Police shot two of the Black men, James Thompson and Lloyd Hobbs, while there are few details of the circumstances in which the Andrew Lyons was killed. As the result of an incorrect police notification, a fourth Black man, Lyman Quarterman, was widely reported as having been killed early in the disorder. Although shot and seriously wounded enough to spend approximately two weeks in Harlem Hospital, he did recover. Another Black man, Edward Laurie, did die on March 20, and was included in lists of those killed in the Home News, Pittsburgh Courier and New York Age, but his death was not related to the disorder. Apparently drunk, Laurie created a disturbance at a restaurant on Lenox Avenue around 4 AM, and struck a police officer trying to arrest him. The officer responded by throwing him to the ground and fatally fracturing his skull.
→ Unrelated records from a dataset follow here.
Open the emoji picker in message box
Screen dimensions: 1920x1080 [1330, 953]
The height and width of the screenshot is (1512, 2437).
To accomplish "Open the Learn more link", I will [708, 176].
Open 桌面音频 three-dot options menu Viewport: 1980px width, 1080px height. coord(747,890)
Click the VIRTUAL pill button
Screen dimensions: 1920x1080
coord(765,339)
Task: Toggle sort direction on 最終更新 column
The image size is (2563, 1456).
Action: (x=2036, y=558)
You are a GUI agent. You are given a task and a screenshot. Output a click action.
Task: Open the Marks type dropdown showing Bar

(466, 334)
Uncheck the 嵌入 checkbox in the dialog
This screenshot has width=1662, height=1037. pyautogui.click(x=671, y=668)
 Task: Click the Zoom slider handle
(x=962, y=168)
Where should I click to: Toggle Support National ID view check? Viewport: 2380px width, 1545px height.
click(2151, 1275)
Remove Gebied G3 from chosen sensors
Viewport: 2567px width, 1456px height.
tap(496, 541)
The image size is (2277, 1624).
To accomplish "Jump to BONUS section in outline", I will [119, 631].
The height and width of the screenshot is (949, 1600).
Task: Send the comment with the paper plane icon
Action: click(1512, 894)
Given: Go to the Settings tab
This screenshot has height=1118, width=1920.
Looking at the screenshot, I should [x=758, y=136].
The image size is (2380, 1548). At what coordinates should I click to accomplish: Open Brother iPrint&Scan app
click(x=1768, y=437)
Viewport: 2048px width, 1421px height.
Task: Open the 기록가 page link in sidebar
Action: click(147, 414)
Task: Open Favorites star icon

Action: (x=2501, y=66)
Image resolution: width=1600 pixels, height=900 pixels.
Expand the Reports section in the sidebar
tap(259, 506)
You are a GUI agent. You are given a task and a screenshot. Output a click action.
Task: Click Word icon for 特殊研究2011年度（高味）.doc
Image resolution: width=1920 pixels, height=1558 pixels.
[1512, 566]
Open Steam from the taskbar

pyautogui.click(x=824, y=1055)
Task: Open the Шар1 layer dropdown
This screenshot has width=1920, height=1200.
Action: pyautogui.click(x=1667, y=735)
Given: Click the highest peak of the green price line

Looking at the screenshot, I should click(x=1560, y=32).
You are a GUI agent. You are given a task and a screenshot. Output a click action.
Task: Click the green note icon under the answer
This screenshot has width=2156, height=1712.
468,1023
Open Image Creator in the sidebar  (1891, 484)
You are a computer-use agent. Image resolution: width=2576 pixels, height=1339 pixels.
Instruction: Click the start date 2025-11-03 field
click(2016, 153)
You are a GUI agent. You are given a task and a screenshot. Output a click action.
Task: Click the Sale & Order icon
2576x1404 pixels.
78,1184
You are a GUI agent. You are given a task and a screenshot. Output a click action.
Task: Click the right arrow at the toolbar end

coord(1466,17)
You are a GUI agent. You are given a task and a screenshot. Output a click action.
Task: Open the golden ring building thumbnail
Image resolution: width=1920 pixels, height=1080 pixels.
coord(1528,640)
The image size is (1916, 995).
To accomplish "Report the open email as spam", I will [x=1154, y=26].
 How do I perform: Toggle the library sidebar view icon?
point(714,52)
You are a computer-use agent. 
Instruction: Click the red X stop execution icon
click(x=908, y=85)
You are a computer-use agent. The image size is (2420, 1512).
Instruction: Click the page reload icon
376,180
The MCCH report discussed Laurie's death as an example of police brutality. 

Some uncertainty exists about whether the two white men included here belong among those killed in the disorder. August Miller is included among those killed as newspapers reported his death and the MCCH investigated it, although an autopsy they obtained indicates he died of natural causes, a cerebral hemorrhage. Only the Home News appears to have reported the autopsy result, and still listed Miller among those killed in the disorder. The second white man, Thomas Wijstem, unconscious after being assaulted, is reported as severely injured in the aftermath of the disorder and not subsequently included in lists of those killed. However, three months after the disorder, a brief story in New York Herald Tribune reported Wijstem had died in Bellevue Hospital without regaining consciousness after suffering a fractured skull in an assault.